By Victoria Marklew. Ann Arbor: University of Michigan Press, 1995. 260p. $44.50.

This book explores how national finance affects firm survival and adaptation in times of crisis. The idea is not new; it was first systematically explored by Zysman more than a decade ago. What Marklew adds to this literature is attention to the bottom-up approach of examining the structure of national financial systems by looking at them from the firm's point of view. More specifically, three main factors are found to be critical to a firm's adjustment--the cost and availability of capital and the attitude of the providers of capital. The author examines four companies with private and public ownership structure: British Steel, British Leyland, Usinor-Sacilor, and Peugeot. Her analysis enables her to reach two basic conclusions. First, Thatcher's Britain and Mitterrand's France had more in common than is widely acknowledged. In both cases, the state responded to industrial crises quite similarly despite significant differences in ideology and institutional constraints. Second, the differences between public and private sectors are becoming increasingly blurred. What matters in government-industry relations are not labels but the financial structures of the firms themselves and the national systems that affect them.

The author illuminates the increasingly sophisticated ways that governments help both public and private firms. The capitalist system is indeed changing from one where ownership was key to one where ownership does not matter. In this way, Marklew joins a host of other analysts who have shown that labels such as "public" and "private" are unable to capture the essence of this transformation. One goal for the next generation of comparative political economists will be to uncover the characteristics of the new environment that make ownership irrelevant. Moreover, it is imperative to look into the technologies of the public sector to illuminate the instruments of control that governments use and the ways that these same instruments become tools of survival and adaptation in the hands of corporate managers. In this environment, the author rightly concludes, the government's ideology plays no role.

Fair enough, but is this the end of ideological attachment to ownership? Not really! The irony is that ownership is made irrelevant only by ideological commitment to a particular form of ownership. Changes in ownership in Britain and France have been made possible only by arguing that ownership is extremely important and that only private ownership will make firms more competitive. At the same time, governments find themselves having to aid firms regardless of their public or private status. So does ownership and, by extension, the government's commitment to it matter, or is the financial environment within which firms find themselves more important to their performance?
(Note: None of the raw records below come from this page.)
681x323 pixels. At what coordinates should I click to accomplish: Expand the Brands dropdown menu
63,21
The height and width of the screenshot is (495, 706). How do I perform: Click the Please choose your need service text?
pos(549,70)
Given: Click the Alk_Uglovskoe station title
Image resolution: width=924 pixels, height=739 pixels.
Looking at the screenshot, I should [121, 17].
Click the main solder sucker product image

This is not an easy question to answer, but the simple answer is that ownership does not matter so long as all firms are private. The new capitalist system makes ownership irrelevant only by making all firms private. This is an answer that has very strong ideological dimensions. A close look at the aims of Mitterrand's and Thatcher's governments reveals that industrial policy differed greatly based on the willingness of each government to experiment with mixes of public-private financing. The reasons for such differences are based on legal instruments and state willingness to use them or create new ones. There are statutory limitations on multinationalization and product diversification that make British state-owned companies far more financially dependent on the public purse than French companies. Consequently, the options available to corporate managers are significantly different in the two countries and between public and private companies in the same country. Moreover, Thatcher was far more unwilling to continue managing state-owned enterprises (SOEs) after they were rescued than was Mitterrand. She put a squeeze on corporate finances making it close to impossible for British SOEs to compete if they remained in the public sector. Perhaps the key to exploring the impact of ideology and a government's commitment to state ownership lies not so much in questions of whether governments are willing to prop up ailing companies but rather in how and what influence they intend to retain after company finances are brought back into shape. In the new system, one could conclude--in contrast to the author--that the firm's financial environment matters so long as ownership does not fluctuate.
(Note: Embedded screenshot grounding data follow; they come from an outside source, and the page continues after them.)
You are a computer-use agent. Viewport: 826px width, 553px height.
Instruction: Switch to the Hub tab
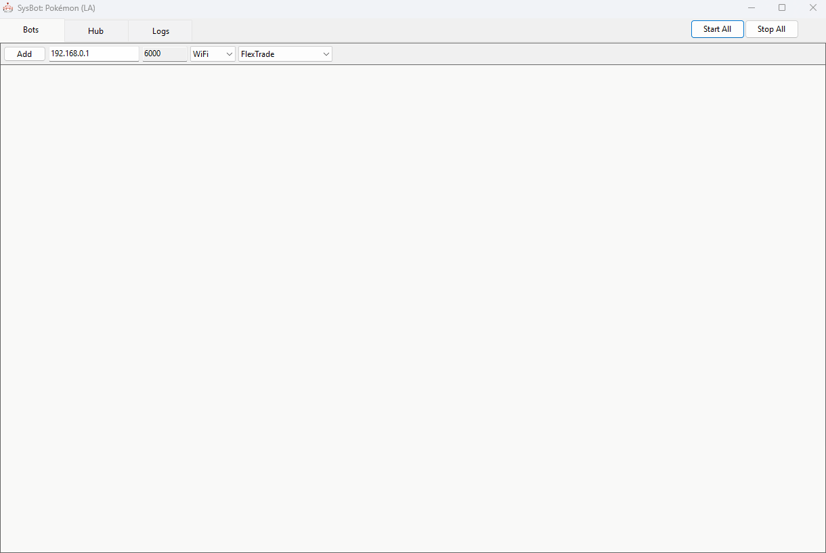[95, 30]
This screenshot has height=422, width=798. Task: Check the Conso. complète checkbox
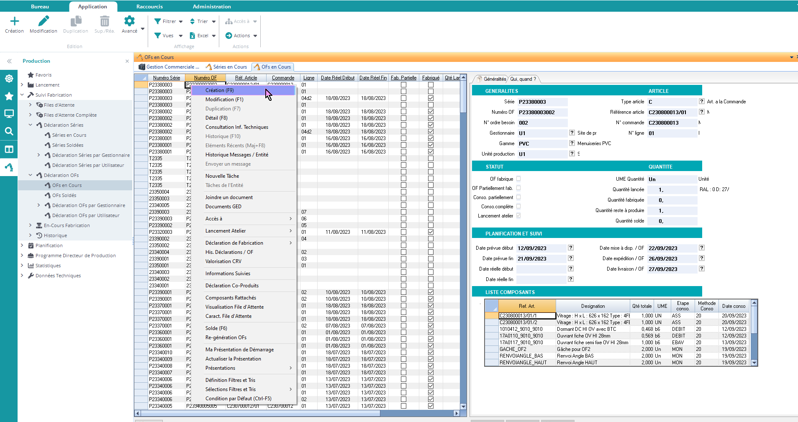[518, 206]
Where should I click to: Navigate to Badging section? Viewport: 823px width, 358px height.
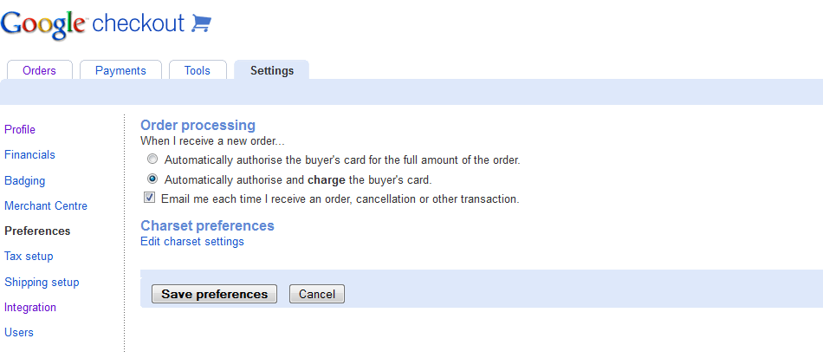[x=24, y=180]
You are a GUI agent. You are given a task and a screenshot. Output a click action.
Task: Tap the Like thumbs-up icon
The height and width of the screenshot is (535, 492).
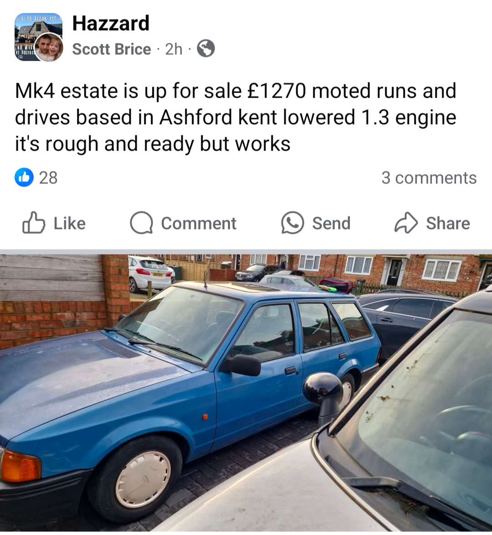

This book is well argued and well researched. The study could benefit, however, from more explicit treatment of two areas. The first is methodological and afflicts most comparative quasi-experimental designs. Has the dependent variable (firm adjustment) been sufficiently delimited to include all or at least most variations? In other words, are there any other adjustment strategies not explored by the study that would reveal information that qualifies or even refutes the conclusions? How does the author know she has not committed sampling error? This is, of course, a problem of all bottom-up approaches that seek to make generalizations from firm-level analyses. It is very difficult to know whether one has marshalled sufficient evidence to arrive at solid conclusions. True, the author acknowledges this possibility (p. 171), but a more explicit treatment of the issue is needed much earlier in the study.
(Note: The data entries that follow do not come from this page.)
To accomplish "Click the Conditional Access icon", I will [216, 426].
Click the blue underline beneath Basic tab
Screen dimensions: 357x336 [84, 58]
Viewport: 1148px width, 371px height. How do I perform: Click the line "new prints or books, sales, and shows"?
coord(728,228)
Second, the conclusions could have touched on an additional area of theoretical importance: the nexus between political economy and public policy. There is currently little dialogue between the two fields in comparative studies although each has considerable insights to offer to the other. For example, since the findings suggest that mixed economies are evolving into more complex public-private partnerships, can this insight be tied to theories of policy networks? If so, how? Can we go beyond state and market issues into theories of how policies are actually made from a bottom-up perspective? Most theories of policymaking tend to be compartmentalized into narrow domains, such as education, health, or transportation policy. Consequently, their insights apply solely to education, transportation networks, and the like. This is an opportunity to transcend this narrow focus and draw conclusions that apply to several industries at once. If financial structures of various firms and the networks in which they are embedded are critical variables in understanding adjustment strategies, it follows that a theoretical treatment of these networks can serve as a bridge that unifies theory in diverse sectors. What do these financial networks look like? Are they fragmented and becoming even more so? Do networks in some countries contain more financing options than networks in other countries? The answers are contained in this study, but they are unfortunately lost in the details of the case studies. They could have been brought together in the concluding chapter to be used by policy analysts as a springboard to delve further into the nuances of comparative policymaking.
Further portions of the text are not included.